Mello suspects it's more like He permitted us to find him.

"Show him in," orders Rod Ross. "Any friend of Mello's is a friend of mine."

(But he's not a friend of Mello's; he's a friend of Mel's, at least he was once, and Mello isn't ready, even though he's wearing his nicest boots and his sluttiest vest and his coldest eyes.)

Mello has his own personal brand of madness, and it involves destroying things he loves before others have the chance to. So when beautiful Matt walks into the room (confidently, and the others fade into insignificance, because they are Wammy's Boys and they can feel it), and he's even more perfect than Mello had imagined him, all slim muscle and blue eyes and red hair - Mello can't afford to love him, so instead, he considers how to use him.

(Matt loved him. When they were children, that is. Maybe. Maybe not. He probably doesn't care for Mello now, but perhaps he wants him - and Mello does know how to sell.)

He doesn't speak first, but he smiles at Matt, leaning back slightly where he sits on the sofa arm and spreading his legs a little wider. (Contempt is better than pity. He'd rather have hatred, but contempt will do.)
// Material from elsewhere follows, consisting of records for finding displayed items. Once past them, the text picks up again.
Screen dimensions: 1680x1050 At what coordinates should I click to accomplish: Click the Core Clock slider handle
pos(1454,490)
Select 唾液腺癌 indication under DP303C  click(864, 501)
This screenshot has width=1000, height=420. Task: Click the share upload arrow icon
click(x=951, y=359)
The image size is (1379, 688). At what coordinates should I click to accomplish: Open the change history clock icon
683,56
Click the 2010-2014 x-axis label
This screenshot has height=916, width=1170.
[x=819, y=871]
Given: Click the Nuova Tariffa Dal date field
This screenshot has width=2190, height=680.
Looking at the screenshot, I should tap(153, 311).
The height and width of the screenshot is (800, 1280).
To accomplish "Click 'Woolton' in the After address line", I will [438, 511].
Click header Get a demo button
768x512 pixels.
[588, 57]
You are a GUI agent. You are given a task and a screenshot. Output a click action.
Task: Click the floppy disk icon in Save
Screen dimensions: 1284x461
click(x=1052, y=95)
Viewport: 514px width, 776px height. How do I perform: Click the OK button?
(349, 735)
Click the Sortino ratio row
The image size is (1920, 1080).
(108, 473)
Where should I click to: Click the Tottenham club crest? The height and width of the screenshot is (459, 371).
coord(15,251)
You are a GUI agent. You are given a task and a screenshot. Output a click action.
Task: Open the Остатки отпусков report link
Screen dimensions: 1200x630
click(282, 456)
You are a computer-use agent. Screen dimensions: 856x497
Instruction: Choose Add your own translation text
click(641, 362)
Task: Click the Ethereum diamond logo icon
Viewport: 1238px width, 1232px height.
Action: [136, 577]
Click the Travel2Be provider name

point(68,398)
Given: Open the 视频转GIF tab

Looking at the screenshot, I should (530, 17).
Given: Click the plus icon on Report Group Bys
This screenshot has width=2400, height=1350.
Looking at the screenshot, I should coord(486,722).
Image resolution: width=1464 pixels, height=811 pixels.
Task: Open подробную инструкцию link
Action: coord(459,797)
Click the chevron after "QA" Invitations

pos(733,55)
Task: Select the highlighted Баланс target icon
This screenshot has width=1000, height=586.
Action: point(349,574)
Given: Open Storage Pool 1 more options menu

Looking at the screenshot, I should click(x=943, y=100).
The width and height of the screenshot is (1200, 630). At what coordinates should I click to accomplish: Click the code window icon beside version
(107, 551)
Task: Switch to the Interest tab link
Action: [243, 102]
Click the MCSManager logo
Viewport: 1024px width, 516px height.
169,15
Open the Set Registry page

"What do you want?" Matt demands levelly.

"You," says Rod Ross, because Mello isn't answering. "Mello here says you're an old friend of his, and that you're good with computers."

"Oh, he's very good," Mello purrs. Matt eyes him coolly.

"Forgive me if I'm not eager to join the mafia," he says. "I hear the lifespan is short."

Rod Ross laughs. "You're not joining us; we just need one job. Have a seat and we'll talk it over."

"No thanks; I'd rather stand," Matt says shortly.

He stands. They talk. He agrees to do the job, and soon after, he's in front of a computer, leaning forward intently to scan the screen as he works. He's so out of place it's confusing, and Mello half-wonders if the others can see him, too - part-curious, part-calculating, he slinks over.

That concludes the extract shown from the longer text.